Page references indicate where the entry is discussed in greater detail and words in bold indicate terms defined elsewhere in the glossary.
Aliased effects Occur when some main or interaction effects cannot be estimated because they are confounded. Aliasing is done on purpose to simplify the design of the experiment. [p. 91]
Alpha (α) See Critical value.
Alternative hypothesis (H1) Is the hypothesis that an association between variables is present or that an effect exists. It can be a general statement that the null hypothesis is not true, or it can be more specific and state the direction of the association or effect.
Analysis of covariance (ANCOVA) Is a statistical model with at least one categorical and one continuous predictor variable and a continuous outcome.
Analysis of variance (ANOVA) Is a statistical model with one or more categorical predictor variables and a continuous outcome.
Ancillary variable An outcome variable that is unrelated to the hypothesis or research question but is measured to provide more information about the subjects or the experimental system. Such variables are useful for quality control checks.
Argument Is an input into an R function. For example, if a function takes a number and returns the square root, the number is an argument to the square-root function.
Autocorrelation Is the ‘self-correlation’ of a vector across time or space.
Bias Is the difference between a measured or calculated value and the true value.
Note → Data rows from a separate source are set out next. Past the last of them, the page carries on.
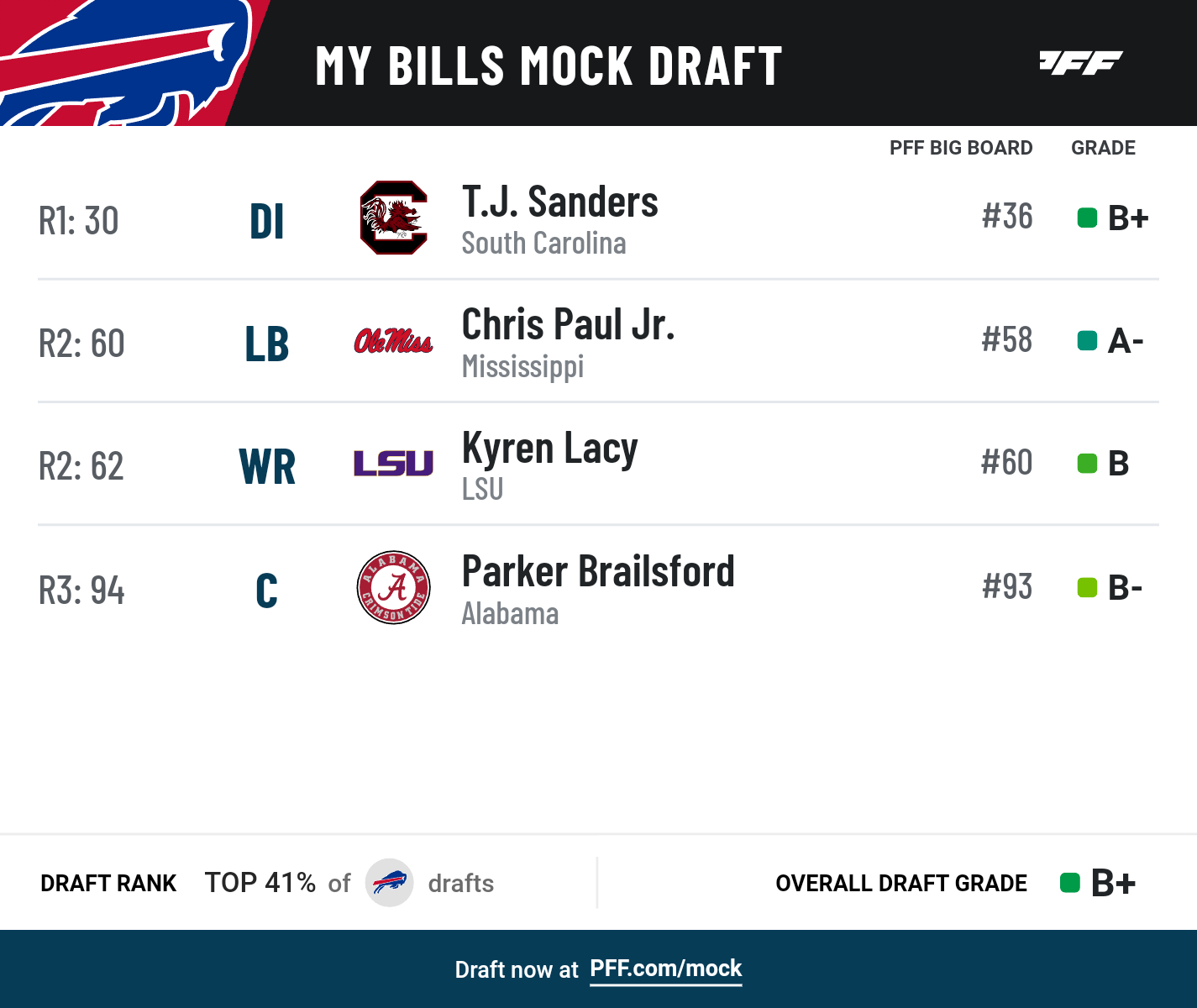Click the PFF logo in header
The width and height of the screenshot is (1197, 1008).
point(1080,63)
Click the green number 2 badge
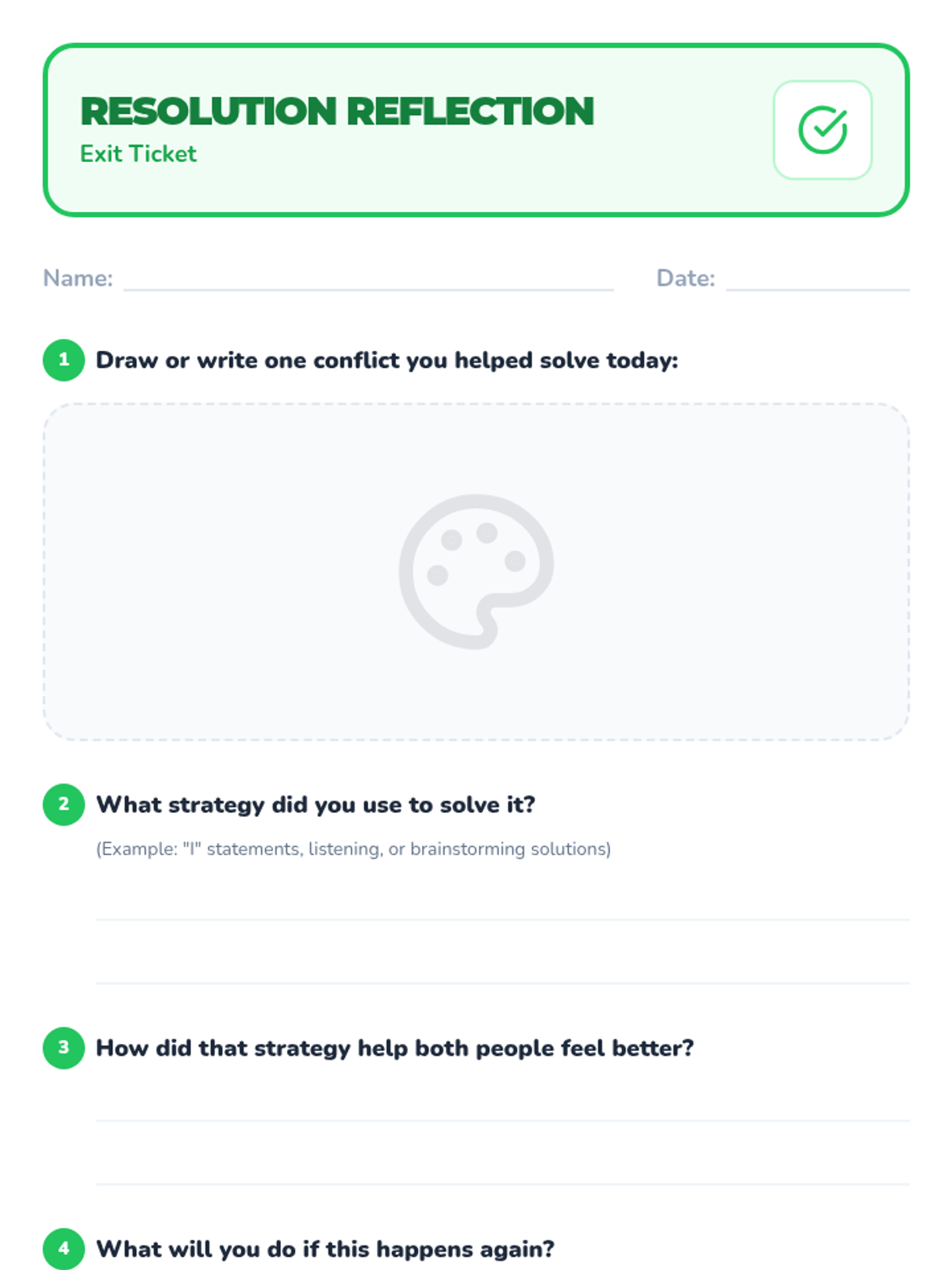 click(63, 804)
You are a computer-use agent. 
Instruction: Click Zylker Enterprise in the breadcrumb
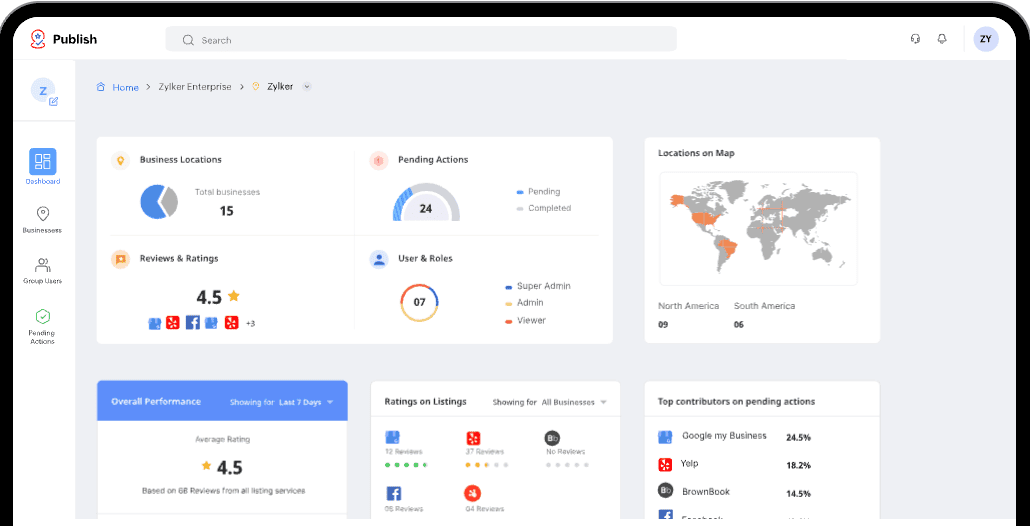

Biological effects Are variations that arise from intrinsic differences between biological samples or sample material. Examples include the sex or age of the subjects. [p. 52]
Biological unit Is the entity about which we would like to make an inference, test a hypothesis, estimate some property, or draw a conclusion in an experiment. This may or may not be the same as the experimental unit. [p. 95]
Blinding Occurs when either the experimenter, the subject, or both are unaware of the treatment conditions while the experiment is being conducted. Blinding can remove some sources of bias.